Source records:
════════════════════

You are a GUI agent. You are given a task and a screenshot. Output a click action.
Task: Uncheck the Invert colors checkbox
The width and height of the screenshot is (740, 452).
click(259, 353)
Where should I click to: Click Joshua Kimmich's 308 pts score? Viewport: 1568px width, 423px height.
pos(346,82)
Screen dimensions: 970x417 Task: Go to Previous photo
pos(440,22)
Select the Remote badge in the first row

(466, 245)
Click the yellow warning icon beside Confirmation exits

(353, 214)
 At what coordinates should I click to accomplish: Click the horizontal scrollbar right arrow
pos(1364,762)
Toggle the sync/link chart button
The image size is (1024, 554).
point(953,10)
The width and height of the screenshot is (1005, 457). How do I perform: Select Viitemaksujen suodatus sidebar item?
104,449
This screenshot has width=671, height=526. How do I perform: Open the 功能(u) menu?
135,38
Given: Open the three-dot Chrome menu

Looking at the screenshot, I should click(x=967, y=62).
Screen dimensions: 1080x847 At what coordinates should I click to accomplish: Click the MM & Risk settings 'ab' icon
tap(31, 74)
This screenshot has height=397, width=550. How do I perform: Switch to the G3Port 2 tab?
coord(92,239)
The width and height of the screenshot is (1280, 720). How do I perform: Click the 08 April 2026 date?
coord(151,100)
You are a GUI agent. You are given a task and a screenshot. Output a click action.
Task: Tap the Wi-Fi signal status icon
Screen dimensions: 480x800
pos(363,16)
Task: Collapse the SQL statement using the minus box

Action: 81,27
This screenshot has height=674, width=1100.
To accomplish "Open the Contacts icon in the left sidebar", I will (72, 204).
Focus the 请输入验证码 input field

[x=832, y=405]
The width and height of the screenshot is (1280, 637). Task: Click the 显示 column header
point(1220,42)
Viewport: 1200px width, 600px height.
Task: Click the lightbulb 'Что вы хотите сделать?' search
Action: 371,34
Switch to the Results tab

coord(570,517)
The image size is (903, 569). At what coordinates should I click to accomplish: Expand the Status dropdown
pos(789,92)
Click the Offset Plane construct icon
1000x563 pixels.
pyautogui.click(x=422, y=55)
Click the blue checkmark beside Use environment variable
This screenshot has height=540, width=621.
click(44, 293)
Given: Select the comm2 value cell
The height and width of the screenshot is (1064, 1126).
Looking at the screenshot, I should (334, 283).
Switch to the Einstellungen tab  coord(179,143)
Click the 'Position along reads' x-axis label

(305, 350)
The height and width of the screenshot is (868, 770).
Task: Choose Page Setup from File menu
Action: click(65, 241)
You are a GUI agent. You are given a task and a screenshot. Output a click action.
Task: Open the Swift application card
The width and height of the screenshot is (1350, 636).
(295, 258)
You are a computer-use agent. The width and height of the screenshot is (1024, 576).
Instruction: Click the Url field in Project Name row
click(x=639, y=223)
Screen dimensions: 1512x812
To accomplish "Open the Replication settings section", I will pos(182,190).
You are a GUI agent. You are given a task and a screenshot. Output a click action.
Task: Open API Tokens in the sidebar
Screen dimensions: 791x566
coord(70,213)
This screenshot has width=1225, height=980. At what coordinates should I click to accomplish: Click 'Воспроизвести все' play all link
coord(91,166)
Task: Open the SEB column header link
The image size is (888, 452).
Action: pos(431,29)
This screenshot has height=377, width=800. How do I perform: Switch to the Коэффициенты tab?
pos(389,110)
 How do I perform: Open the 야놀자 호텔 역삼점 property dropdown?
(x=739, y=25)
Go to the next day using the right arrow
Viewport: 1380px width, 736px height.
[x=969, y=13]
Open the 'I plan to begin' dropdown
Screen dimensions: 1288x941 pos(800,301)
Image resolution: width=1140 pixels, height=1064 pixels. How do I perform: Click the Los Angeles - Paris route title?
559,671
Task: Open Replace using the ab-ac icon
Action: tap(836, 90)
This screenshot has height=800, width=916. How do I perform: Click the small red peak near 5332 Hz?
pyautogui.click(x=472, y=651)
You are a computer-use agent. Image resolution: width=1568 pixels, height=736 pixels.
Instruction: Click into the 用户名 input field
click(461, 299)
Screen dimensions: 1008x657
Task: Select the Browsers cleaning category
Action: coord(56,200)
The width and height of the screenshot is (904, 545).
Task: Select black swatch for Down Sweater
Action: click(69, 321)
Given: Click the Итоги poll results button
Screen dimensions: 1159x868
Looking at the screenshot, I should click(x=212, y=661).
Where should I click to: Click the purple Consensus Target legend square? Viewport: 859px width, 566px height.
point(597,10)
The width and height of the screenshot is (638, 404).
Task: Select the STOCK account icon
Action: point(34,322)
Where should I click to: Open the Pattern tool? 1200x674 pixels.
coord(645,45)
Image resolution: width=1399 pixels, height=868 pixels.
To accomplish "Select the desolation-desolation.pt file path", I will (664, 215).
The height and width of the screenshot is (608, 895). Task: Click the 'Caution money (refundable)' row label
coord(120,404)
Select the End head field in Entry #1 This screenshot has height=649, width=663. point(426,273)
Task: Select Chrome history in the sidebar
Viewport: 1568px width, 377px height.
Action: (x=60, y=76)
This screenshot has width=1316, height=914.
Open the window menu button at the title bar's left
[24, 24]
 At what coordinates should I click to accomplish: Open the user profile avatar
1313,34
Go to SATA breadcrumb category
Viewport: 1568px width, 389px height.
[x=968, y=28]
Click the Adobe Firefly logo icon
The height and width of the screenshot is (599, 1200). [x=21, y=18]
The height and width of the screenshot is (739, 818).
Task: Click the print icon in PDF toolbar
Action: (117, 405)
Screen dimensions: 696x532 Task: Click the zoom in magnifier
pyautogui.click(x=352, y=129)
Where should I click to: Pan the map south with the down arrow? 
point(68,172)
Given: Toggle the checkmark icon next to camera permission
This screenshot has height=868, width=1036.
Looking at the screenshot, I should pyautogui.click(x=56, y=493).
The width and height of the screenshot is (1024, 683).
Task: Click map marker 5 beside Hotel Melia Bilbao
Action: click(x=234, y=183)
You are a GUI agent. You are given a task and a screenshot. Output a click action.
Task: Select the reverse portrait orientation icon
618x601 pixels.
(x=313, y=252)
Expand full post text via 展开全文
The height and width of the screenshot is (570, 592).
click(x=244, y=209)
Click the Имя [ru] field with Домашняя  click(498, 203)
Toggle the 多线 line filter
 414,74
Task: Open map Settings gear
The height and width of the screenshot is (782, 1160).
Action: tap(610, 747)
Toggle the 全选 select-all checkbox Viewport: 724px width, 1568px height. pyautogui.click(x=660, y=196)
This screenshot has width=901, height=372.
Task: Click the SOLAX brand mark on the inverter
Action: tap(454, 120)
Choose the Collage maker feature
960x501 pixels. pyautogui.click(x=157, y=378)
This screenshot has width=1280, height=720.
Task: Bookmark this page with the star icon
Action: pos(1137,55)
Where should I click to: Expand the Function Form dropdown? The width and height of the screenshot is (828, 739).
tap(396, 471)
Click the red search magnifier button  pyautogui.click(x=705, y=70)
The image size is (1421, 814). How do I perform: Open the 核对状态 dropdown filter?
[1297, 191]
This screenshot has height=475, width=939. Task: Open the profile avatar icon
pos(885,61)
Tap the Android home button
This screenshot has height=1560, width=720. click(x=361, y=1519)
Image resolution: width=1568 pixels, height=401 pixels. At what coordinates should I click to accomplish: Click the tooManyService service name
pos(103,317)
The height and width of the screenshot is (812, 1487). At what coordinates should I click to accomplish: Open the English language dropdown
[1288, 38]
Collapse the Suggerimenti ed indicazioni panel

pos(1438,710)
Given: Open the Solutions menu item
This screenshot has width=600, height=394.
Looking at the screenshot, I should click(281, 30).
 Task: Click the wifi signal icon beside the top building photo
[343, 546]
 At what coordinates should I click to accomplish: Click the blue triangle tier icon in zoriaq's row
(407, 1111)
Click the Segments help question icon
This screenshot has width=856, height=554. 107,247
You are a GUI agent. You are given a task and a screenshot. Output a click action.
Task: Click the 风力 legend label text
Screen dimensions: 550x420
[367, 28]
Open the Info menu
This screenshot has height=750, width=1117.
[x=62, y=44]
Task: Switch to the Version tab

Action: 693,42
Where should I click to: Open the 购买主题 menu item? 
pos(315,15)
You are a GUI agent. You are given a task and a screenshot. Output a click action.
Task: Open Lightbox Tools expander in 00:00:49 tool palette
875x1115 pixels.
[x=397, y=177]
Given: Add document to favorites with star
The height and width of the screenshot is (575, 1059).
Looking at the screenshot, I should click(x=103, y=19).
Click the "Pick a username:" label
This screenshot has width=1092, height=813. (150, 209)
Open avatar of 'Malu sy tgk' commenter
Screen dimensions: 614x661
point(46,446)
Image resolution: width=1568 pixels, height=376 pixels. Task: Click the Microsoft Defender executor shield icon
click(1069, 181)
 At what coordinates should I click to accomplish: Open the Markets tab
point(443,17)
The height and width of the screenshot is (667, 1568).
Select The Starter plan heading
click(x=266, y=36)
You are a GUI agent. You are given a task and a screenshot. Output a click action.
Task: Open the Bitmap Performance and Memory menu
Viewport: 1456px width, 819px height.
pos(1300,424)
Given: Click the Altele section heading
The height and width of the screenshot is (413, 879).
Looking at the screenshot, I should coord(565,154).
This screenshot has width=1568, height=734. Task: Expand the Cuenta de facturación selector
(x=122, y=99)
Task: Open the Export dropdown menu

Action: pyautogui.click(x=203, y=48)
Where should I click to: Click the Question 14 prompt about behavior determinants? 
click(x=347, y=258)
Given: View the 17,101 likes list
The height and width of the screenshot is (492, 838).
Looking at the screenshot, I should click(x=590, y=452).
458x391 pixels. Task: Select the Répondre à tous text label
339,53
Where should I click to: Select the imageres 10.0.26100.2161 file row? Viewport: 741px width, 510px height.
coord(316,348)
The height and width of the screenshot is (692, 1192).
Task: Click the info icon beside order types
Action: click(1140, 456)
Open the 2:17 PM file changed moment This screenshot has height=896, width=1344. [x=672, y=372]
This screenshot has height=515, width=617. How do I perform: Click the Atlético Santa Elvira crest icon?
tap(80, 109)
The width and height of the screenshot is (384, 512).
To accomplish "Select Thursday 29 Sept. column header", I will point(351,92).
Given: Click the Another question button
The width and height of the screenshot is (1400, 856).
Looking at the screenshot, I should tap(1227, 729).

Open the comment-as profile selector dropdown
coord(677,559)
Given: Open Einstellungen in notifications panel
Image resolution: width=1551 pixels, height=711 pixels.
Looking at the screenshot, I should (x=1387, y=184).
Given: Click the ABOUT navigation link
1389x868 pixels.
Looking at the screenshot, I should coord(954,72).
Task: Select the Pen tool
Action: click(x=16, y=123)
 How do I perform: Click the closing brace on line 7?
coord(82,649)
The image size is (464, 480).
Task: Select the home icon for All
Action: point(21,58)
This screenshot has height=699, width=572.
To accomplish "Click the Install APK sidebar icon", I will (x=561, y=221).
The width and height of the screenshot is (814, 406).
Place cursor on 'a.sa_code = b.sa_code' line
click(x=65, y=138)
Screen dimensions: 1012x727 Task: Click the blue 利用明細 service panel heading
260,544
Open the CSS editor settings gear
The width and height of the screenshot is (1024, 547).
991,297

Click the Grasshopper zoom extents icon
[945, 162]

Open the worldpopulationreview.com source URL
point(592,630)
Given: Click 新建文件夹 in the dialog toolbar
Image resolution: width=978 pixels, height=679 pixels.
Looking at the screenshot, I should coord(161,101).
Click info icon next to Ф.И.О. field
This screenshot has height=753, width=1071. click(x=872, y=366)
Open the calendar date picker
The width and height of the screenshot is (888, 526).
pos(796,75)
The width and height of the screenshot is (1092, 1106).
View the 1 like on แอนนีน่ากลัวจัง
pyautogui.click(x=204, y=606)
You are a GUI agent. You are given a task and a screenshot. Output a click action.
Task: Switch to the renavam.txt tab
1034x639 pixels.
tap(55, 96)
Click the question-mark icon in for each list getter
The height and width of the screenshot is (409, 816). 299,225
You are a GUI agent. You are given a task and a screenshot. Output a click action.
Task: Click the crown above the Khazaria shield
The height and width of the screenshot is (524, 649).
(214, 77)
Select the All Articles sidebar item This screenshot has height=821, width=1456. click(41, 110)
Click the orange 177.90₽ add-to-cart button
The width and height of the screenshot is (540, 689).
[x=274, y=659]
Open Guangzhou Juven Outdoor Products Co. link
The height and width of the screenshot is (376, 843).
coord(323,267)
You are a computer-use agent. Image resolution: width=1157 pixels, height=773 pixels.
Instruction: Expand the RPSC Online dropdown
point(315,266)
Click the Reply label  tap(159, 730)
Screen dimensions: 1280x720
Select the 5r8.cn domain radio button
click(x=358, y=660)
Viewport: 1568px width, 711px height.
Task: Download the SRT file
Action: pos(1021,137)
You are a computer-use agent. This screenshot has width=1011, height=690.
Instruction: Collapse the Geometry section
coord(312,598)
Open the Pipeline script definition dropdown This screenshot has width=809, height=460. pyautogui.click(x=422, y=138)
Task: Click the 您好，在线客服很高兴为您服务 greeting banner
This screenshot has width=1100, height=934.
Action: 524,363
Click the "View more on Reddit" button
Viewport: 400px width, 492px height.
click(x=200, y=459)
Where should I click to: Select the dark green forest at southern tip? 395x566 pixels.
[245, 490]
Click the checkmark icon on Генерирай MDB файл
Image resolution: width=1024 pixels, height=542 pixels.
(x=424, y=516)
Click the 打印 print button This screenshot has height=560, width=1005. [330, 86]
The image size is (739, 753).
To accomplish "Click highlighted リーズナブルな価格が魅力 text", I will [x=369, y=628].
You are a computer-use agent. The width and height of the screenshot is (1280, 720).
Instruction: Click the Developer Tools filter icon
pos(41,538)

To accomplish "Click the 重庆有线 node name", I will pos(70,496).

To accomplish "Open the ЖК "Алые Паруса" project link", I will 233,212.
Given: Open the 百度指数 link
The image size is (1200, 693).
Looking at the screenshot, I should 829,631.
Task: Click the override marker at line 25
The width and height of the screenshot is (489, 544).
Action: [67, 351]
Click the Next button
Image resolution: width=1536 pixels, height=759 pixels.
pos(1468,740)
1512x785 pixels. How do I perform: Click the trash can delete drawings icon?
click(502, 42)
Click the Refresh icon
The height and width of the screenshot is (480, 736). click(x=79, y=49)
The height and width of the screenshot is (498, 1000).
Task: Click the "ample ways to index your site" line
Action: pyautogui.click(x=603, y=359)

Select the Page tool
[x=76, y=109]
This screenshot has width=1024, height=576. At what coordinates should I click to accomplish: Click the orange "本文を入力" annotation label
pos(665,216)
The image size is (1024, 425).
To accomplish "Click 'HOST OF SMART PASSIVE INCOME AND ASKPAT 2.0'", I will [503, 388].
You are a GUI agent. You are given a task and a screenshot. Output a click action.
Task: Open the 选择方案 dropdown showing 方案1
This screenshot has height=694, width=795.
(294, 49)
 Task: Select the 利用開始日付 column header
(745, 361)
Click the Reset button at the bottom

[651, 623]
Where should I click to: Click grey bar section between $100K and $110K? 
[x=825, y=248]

════════════════════

# [What the task requires]
Proceeding from the line containing "This screenshot has height=800, width=916." through the line containing "You are a computer-use agent. Image resolution: width=1568", transcribe the lines above exactly, both end lines included.

# [Answer section]
This screenshot has height=800, width=916. How do I perform: Click the small red peak near 5332 Hz?
pyautogui.click(x=472, y=651)
You are a computer-use agent. Image resolution: width=1568 pixels, height=736 pixels.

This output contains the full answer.